Besides, only recently I read an article where the actor said he was too good-looking to be in politics. It is of course a casual comment, supposed to raise a few laughs. I only hope he continues to have such vanity and stays away from the field. ‘Capturing the imagination’ is not how the largest state, or any state or even tehsil, can be run.

It is also disturbing that the report comments, “It is to be seen if the idea finds favour with Rahul Gandhi. If the Prince gives his nod, then the party will go all out to chuck old style politics and King Khan might be seen in a new role.”

Prince? King? Where are we – in some principality being ruled by a monarchy? And whose Prince is Rahul? He has indeed been traversing through the UP landscape and has got the flavour of the state, but he still appears rather distanced. On what basis will he decide on the chief ministerial candidate? This is eerily reminiscent of the late Sanjay Gandhi. Fortunately, Rahul does not have the reputation of being a roughneck. That still does not permit him or whoever is trying to project him to make such important decisions.
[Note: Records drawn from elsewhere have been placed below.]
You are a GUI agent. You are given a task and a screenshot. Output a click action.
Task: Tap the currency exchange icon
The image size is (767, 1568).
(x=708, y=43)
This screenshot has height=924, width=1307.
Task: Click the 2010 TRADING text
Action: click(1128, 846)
Mellowing his stand against Muslims for the first time, Shiv Sena chief Bal Thackeray trained his guns against Christians and attacked Congress leaders for cosying up to the US.

While I have opposed the nuclear deal, his other comments are pretty disgusting. He thinks Sonia Gandhi is fond of “Christian leaders like Margaret Alva, Union ministers like Oscar Fernandes and her son-in-law Robert Vadera”. He managed only three names and none of them is important enough in Indian politics, unless in Robert’s case (half Christian) keeping the daughter of India, Priyanka, happy in a marriage qualifies as leadership.

Margaret Alva is only a fairly regular TV face. Oscar Fernandes is rarely mentioned. I have no idea how Sonia Gandhi is expressing her fondness for them and how Balasaheb is privy to such affections.

Of course, his keeping quiet about Muslims seems rather worrying. Is it a diverting tactic?

In an interaction with her fans at New York, J K Rowling claimed wizard Albus Dumbledore was gay.

I have watched only one Potter film and quite enjoyed it. I like the magic stuff though this post is no place to analyse it. It would not have mattered what the wizard’s secual orientation was unless he did something really gay to earn his stripes.

Rowling is probably already bored that her last book on the subject is done with and she needs to keep that memory alive. The millions she made is not enough; money cannot buy you people’s recollection of what you produce. She is a canny businesswoman. During this year’s Durga Puja one tableau in Kolkata used the Harry Potter theme, including the castle. Rowling sent them a notice about breach of copyright and they had to dismantle it.

Come now, she could have just let it pass…her fans in India as elsewhere were queuing up to buy the book, part of the herd mentality zombies suffer from everywhere. (Ouch, it really wasn’t a swipe…) So urban kids stood in line like obedient students and shelled out the big bucks. Wonder if they would do it for our Panchtantra or Amar Chitra Katha stories (though again I think mythology isn’t the only way to learn) or even if someone brings out a really interesting children’s book.

No. I am quite certain. We just don’t have it in us to appreciate our own creativity.

Imran Khan on Ms. Bhutto

“Given the way that she has undermined democracy by siding with Musharraf, I don't know how Benazir has the nerve to say that the 130 people killed in those bomb blasts sacrificed their lives for democracy in Pakistan.”

Oh, she can, after all she referred to the tragedy as “inevitable”. Reminds me of the Rajiv Gandhi comment when the 1984 riots broke our and Sikhs were being killed, he had said, “there is a shaking of the earth whenever a big tree falls”

Potent pictorial comment

Caption states: Unable to take the strain of standing at attention for many hours, a constable falls in a dead faint at at Naigaon Police Hutatma Ground on Sunday. The constables and police officials had gathered at the ground to pay tribute to colleagues who died in the line of duty.